Baron, a former RFU chief executive with outstanding fiscal credentials, says it is crucial that the brakes are put on a potentially ruinous financial transaction: “We have had four clubs go bust in the past year, three from the Premiership, and the Championship title-holders. The Premiership is clearly a broken model, and unless you have a viable business structure, the Premiership is not investable. Yet, the RFU is about to put almost £300m into a Premiership PGP deal in which there is no recovery plan visible.”
Baron said ahead of Friday’s Council meeting at Twickenham: “Based on the Board’s own financial forecasts, this is totally unaffordable. In addition, it does not have the support of the Championship clubs, the National Leagues clubs, and probably the majority of the county-elected Council members who represent the whole (community club) game.”
Baron described the proposed PGP (Professional Game Partnership ) as “putting the cart before the horse”. He said: “This is like making a huge payment for the ‘solution’ before identifying the ‘problems’ that have to be solved. The RFU and PRL (Premiership) have massive financial problems – as has been shown by the RFU’s latest forecasts, and the loss of three Premiership clubs to insolvency.”
Baron believes that Council members must therefore demand the presentation of financial turnaround plans for Pre- miership rugby, and for the RFU, before there are any further negotiations on the PGP.
Baron said he believes that CVC, the $130 billion global finance company that is a 27 per cent shareholder in the Premiership, should play a major part in the league’s turnaround plan: “Production of this is mainly the responsibility of CVC. Why should RFU member clubs throw good money after bad without such a plan?”
He argued that reform of the RFU’s own finances are of the utmost urgency given a heavy loss projection in the Board’s ‘Detailed Long-Term Forecasts’ for every year, bar one, in the next 10 years.
Baron warned: “In the PLC world such dire forecasts without an action plan to return to profitability would require wholesale Board resignations.

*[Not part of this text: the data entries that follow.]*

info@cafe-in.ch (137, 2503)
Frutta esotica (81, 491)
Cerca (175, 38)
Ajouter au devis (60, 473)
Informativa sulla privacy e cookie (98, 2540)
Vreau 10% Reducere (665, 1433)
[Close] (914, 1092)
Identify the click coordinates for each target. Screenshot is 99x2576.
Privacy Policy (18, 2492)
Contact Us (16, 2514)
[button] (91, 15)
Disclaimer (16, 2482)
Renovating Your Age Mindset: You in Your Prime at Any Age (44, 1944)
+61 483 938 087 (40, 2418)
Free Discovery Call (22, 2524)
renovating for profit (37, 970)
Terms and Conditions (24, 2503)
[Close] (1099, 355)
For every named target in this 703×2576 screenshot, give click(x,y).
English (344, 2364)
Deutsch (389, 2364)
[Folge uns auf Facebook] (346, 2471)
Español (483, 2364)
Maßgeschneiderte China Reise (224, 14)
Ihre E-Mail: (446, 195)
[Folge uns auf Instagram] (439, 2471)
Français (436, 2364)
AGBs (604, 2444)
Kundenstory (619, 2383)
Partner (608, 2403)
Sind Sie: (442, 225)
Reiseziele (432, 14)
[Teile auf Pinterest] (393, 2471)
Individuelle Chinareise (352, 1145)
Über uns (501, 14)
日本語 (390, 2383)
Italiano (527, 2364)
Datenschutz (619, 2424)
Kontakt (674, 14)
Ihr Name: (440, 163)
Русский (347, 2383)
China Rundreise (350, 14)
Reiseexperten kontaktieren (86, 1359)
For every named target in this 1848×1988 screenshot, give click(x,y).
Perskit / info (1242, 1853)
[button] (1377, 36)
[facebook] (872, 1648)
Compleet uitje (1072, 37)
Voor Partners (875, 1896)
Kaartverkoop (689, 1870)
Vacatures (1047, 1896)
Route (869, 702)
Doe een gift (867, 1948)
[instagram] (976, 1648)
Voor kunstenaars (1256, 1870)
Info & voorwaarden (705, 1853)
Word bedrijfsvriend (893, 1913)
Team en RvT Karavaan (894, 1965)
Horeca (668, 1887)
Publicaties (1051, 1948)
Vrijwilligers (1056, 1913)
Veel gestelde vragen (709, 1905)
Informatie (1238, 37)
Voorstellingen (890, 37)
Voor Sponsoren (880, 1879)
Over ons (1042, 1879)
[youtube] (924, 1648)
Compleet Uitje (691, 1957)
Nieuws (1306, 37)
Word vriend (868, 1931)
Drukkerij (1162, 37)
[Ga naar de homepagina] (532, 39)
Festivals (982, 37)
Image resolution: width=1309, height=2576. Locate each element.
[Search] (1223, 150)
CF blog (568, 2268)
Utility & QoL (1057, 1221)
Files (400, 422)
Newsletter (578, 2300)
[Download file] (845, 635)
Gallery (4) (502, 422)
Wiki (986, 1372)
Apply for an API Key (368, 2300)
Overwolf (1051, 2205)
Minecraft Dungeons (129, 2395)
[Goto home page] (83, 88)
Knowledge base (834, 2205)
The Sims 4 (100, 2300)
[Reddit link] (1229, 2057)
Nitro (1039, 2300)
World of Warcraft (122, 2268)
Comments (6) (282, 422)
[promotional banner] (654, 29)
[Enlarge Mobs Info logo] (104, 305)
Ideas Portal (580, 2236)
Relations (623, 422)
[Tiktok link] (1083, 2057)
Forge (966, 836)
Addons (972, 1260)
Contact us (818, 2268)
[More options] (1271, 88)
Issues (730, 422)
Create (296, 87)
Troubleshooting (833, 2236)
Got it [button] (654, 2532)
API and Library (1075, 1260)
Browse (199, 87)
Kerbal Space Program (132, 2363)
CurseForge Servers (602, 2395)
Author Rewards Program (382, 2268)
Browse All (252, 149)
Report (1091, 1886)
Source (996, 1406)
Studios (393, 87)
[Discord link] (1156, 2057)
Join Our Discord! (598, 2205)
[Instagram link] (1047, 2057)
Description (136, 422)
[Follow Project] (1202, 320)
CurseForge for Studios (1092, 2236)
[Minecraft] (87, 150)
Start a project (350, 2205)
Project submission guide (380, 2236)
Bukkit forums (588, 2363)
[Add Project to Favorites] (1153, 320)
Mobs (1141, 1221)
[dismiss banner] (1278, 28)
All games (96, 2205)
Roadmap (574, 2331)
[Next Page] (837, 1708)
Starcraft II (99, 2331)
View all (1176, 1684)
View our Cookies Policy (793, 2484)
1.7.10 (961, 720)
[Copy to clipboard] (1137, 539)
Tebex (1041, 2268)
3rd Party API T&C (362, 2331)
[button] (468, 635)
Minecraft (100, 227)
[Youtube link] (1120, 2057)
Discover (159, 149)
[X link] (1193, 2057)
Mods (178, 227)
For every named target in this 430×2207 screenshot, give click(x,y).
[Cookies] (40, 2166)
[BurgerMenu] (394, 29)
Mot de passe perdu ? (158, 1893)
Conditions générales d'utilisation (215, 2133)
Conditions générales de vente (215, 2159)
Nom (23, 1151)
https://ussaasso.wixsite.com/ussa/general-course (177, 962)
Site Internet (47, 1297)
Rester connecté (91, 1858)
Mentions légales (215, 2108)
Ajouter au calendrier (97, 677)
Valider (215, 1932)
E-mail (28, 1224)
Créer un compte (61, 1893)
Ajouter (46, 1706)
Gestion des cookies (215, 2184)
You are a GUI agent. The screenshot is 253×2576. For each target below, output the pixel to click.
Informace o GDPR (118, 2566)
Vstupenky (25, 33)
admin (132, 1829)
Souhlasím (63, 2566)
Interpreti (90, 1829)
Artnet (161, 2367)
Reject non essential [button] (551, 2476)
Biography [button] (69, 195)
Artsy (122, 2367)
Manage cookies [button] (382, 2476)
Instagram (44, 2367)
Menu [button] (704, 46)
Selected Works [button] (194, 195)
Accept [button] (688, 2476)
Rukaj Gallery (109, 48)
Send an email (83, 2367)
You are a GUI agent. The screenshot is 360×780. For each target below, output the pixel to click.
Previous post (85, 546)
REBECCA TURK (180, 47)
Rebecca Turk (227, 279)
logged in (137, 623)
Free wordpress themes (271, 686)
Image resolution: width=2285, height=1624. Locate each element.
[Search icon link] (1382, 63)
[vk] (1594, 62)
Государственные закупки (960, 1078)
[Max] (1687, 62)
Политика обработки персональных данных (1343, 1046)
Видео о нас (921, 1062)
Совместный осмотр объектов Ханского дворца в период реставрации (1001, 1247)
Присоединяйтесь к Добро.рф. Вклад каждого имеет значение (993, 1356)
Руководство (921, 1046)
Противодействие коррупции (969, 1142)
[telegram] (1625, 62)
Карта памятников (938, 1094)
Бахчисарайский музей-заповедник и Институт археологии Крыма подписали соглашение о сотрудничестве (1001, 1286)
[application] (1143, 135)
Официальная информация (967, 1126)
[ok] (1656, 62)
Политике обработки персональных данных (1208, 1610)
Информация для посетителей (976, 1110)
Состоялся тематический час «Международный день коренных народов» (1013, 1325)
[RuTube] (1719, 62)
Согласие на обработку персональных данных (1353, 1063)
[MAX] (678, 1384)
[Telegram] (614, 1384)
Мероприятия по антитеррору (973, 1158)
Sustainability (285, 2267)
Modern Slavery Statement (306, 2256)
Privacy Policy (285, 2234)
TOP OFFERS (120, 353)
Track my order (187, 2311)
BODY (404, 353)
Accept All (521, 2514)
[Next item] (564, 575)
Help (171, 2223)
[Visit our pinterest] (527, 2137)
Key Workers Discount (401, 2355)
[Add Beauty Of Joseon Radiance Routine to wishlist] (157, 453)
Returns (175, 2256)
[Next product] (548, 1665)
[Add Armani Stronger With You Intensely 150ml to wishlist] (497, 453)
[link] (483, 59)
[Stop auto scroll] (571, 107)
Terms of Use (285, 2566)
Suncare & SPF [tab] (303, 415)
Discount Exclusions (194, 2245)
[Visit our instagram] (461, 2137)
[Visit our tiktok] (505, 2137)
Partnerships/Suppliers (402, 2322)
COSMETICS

Any turnaround plan will inevitably require heavy cost-cutting.”
Baron also called for the introduction in the RFU recovery plan of a “fair shares” principle whereby any rugby investment by the RFU going forward for four years is split on the basis of 37.5 per cent Premiership, 12.5 per cent Championship, 50 per cent Community clubs (including National Leagues).
He recommends that the “fair shares” principle is incorporated in the RFU’s rules at the next AGM, and that if it meets RFU Board opposition it takes just two member clubs to propose a new rule.
The Championship clubs’ chairman, Simon Halliday, has reinforced their opposition to the PGP’s ‘Premiership 2′ franchise model, and to their exclusion from negotiations leading to it being rubber-stamped by the RFU Board.
Halliday said: “The Championship is showing real leadership in managing its own destiny. The Championship has stepped-up, and we are pushing to find solutions which are in the best interests of the whole game. However, our lack of involvement in the PGP is not helpful to progress.”